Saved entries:
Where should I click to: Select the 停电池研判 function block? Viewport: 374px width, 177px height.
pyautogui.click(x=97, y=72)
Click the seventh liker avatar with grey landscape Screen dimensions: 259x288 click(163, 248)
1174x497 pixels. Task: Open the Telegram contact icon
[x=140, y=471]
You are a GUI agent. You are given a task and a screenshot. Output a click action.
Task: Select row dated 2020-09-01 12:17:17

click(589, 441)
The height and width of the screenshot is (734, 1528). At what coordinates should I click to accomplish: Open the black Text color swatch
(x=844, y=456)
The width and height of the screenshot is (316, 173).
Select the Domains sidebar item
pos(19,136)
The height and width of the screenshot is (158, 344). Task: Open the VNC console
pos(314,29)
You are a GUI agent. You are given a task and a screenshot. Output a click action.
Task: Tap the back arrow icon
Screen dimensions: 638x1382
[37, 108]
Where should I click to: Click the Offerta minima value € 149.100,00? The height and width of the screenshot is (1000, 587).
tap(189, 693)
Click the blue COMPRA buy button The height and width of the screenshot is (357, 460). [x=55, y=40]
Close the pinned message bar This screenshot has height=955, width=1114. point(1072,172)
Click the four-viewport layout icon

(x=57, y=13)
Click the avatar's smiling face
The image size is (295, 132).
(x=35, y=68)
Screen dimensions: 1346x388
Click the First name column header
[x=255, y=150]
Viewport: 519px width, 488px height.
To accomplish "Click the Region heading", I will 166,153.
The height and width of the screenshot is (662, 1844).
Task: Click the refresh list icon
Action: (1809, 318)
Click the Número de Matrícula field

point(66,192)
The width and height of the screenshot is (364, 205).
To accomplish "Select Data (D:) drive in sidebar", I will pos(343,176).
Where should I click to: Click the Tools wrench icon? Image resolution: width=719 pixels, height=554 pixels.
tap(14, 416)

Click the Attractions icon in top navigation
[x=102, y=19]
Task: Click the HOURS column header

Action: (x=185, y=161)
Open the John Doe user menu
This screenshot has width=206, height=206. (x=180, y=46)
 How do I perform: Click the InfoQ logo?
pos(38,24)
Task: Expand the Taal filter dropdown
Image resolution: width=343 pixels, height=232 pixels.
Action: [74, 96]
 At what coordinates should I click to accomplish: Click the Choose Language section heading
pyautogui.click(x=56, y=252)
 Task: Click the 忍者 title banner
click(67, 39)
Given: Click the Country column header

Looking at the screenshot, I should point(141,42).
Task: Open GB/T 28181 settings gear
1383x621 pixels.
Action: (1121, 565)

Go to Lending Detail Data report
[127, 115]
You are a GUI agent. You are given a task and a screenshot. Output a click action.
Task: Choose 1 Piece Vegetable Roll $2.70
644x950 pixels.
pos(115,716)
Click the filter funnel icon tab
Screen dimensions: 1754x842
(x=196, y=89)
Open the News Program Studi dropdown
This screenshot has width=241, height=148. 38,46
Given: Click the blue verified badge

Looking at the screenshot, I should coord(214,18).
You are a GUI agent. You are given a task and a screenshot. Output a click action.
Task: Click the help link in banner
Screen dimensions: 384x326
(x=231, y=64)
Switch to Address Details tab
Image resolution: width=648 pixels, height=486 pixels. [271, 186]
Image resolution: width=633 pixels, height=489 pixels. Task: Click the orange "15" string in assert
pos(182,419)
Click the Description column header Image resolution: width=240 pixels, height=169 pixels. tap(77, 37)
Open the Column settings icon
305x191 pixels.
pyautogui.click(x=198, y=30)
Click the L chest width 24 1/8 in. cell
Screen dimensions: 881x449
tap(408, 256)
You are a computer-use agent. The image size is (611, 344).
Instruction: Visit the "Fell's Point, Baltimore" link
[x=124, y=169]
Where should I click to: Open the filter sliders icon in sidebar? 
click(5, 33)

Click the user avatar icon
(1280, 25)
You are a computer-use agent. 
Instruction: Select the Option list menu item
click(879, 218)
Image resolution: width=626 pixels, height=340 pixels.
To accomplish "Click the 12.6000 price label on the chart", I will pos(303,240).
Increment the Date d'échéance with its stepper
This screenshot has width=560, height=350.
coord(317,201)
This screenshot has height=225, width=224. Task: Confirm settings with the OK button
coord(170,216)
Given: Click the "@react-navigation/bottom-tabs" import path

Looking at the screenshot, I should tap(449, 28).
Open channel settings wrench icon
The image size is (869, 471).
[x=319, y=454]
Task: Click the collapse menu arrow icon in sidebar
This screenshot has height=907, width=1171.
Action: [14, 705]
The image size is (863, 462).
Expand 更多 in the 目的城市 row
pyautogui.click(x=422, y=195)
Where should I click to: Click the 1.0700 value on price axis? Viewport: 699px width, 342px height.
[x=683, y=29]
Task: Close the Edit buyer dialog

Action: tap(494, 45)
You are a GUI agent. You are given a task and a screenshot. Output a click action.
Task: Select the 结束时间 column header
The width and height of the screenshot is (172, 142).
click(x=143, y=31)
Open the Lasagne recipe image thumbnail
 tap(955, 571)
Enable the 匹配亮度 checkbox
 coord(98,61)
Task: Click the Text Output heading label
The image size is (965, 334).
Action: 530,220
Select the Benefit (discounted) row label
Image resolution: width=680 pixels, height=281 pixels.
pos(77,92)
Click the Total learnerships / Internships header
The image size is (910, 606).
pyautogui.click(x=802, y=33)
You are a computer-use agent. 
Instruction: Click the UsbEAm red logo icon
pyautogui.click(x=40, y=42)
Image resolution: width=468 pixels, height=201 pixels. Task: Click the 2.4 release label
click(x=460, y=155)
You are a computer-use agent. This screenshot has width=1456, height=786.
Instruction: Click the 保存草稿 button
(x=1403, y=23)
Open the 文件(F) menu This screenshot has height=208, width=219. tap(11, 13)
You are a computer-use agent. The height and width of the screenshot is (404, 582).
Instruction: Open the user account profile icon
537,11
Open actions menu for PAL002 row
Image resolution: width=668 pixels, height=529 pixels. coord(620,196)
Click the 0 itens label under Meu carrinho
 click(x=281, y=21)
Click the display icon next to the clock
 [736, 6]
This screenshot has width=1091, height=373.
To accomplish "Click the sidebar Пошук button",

*Your assignment*.
For this exercise, return every line from the data that holds the string "computer".

*Worked solution*.
You are a computer-use agent. The image size is (611, 344).
You are a computer-use agent. 
You are a computer-use agent. 
You are a computer-use agent. This screenshot has width=1456, height=786.
You are a computer-use agent. The height and width of the screenshot is (404, 582).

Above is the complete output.